[Prompt] Reproduce verbatim the data below from the line with "The image size is (581, 594)." to the line with "Viewport: 1603px width, 738px", both included. Leave the pictures out of your answer.

[Data on locating words and elements]
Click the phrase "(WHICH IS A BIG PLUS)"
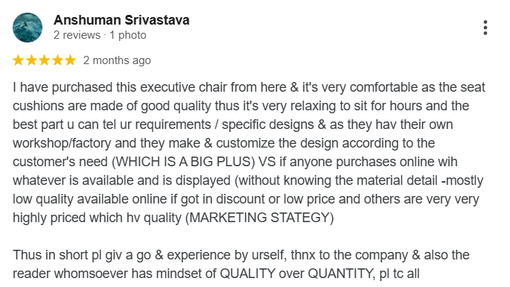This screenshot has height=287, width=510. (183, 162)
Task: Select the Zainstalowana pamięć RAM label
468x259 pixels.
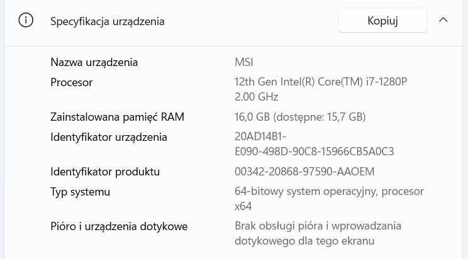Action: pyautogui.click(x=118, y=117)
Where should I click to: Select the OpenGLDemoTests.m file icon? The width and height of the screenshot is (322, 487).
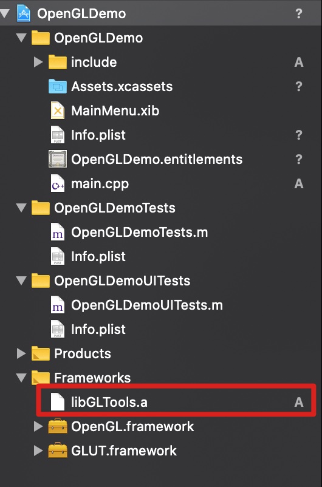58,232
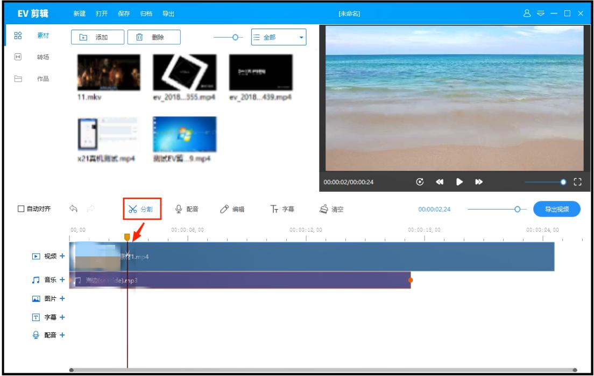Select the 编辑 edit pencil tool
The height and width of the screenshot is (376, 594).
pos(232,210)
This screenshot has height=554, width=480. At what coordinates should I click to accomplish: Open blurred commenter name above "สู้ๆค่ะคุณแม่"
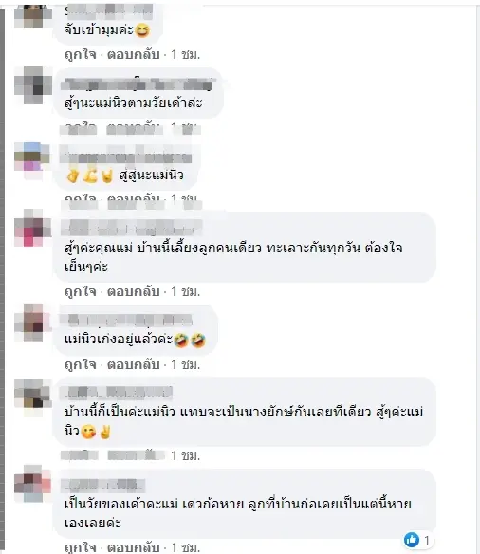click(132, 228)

--

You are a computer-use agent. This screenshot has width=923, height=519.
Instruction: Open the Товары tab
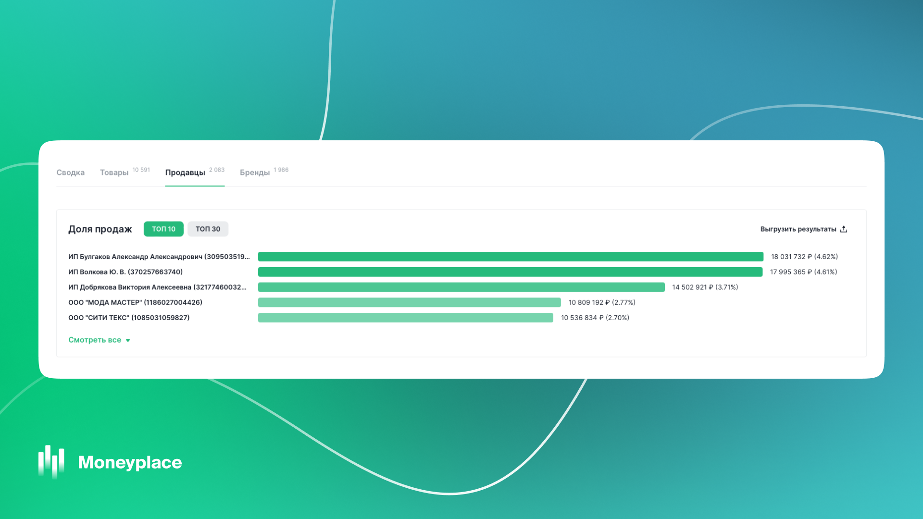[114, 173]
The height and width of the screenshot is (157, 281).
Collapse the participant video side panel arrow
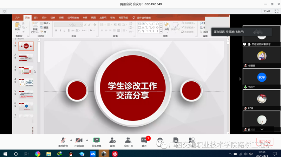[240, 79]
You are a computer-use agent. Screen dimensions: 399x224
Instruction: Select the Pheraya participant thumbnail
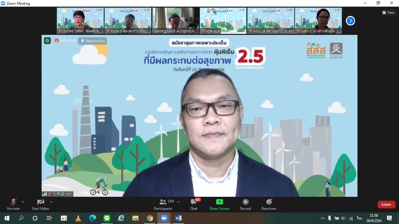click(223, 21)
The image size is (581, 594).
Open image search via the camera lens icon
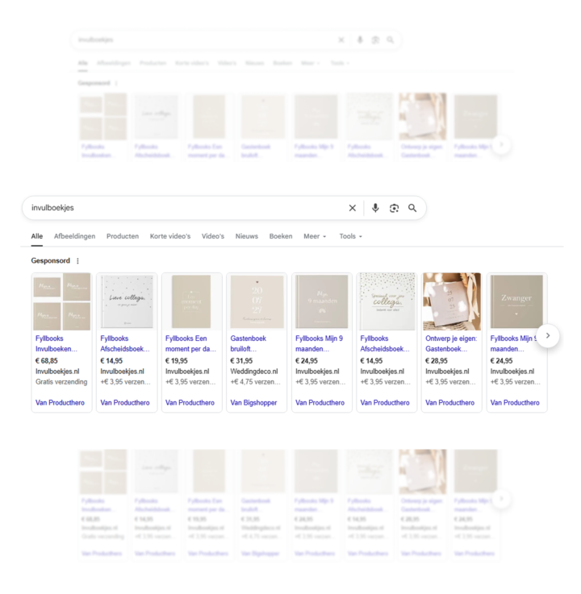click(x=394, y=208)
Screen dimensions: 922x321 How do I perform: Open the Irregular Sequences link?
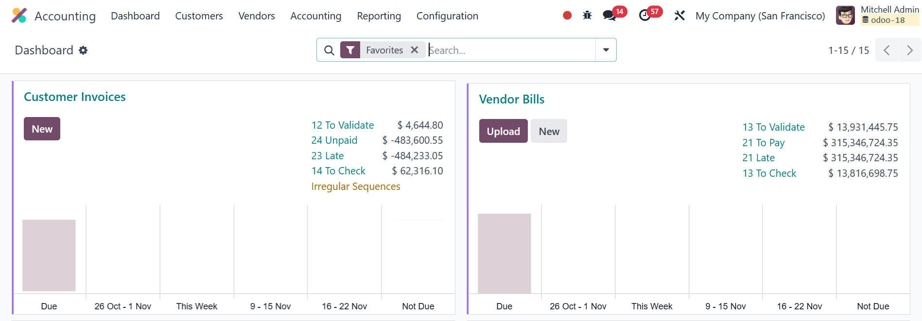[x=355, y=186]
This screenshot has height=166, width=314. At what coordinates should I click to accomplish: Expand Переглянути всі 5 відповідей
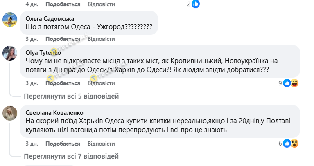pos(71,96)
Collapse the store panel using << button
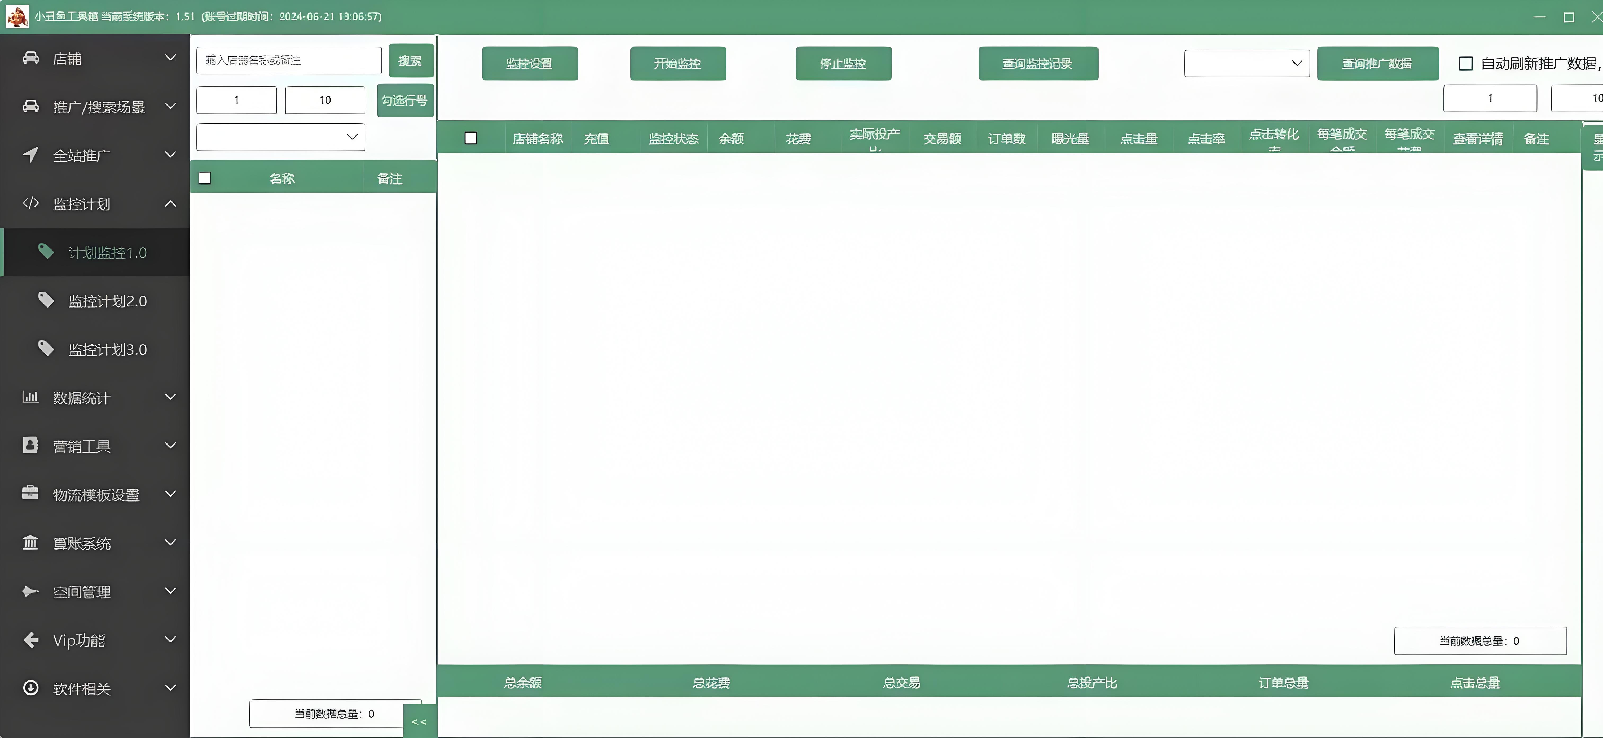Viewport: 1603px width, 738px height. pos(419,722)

* * *

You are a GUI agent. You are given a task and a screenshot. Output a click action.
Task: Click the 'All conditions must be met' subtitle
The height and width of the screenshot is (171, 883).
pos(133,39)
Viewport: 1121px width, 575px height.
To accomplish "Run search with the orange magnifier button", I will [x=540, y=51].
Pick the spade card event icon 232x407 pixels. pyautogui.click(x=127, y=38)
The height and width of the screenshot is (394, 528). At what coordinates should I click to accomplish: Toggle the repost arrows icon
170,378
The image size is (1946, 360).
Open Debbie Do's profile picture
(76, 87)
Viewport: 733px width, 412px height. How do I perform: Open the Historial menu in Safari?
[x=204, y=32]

[Response to the task]
The image size is (581, 594).
Open image search via the camera lens icon
click(x=394, y=208)
Screen dimensions: 922x321 How do I perform: Open the Irregular Sequences link?
[x=355, y=186]
This screenshot has height=166, width=314. At what coordinates should I click to accomplish: Expand Переглянути всі 5 відповідей
pos(71,96)
Collapse the store panel using << button
Viewport: 1603px width, 738px height. pos(419,722)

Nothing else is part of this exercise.